### Provided records

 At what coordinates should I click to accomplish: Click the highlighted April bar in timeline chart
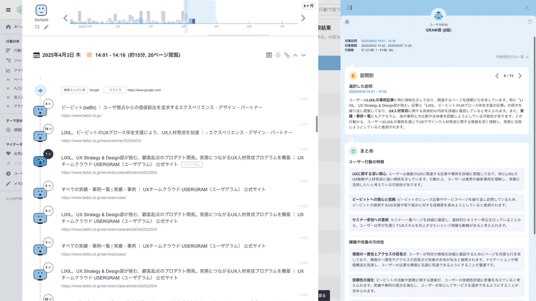click(x=193, y=21)
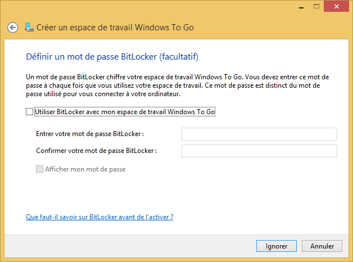The height and width of the screenshot is (262, 353).
Task: Click the back arrow button
Action: click(12, 27)
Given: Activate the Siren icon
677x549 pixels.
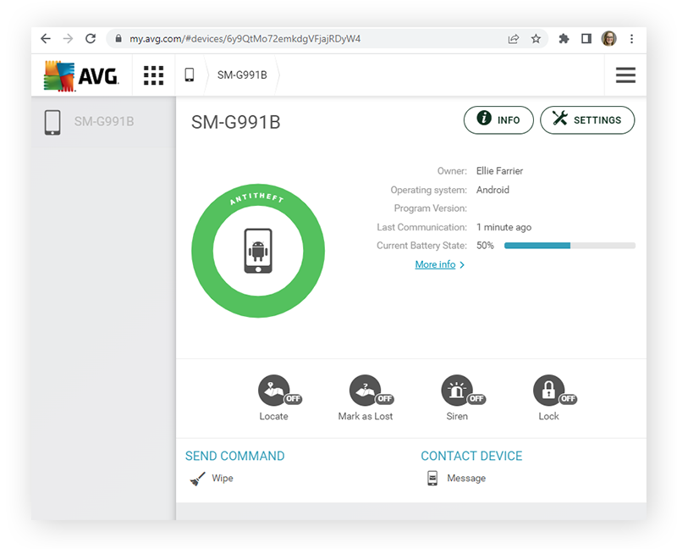Looking at the screenshot, I should click(457, 391).
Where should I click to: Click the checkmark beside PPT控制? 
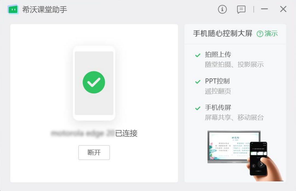198,82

######

Write out every line above word for word, but leave the pictures out.

 At what coordinates should I click to accomplish: Click the highlighted April bar in timeline chart
click(x=193, y=21)
The height and width of the screenshot is (262, 353).
Task: Click the back arrow button
Action: click(12, 27)
Given: Activate the Siren icon
677x549 pixels.
Looking at the screenshot, I should click(457, 391).
Where should I click to: Click the checkmark beside PPT控制? 
198,82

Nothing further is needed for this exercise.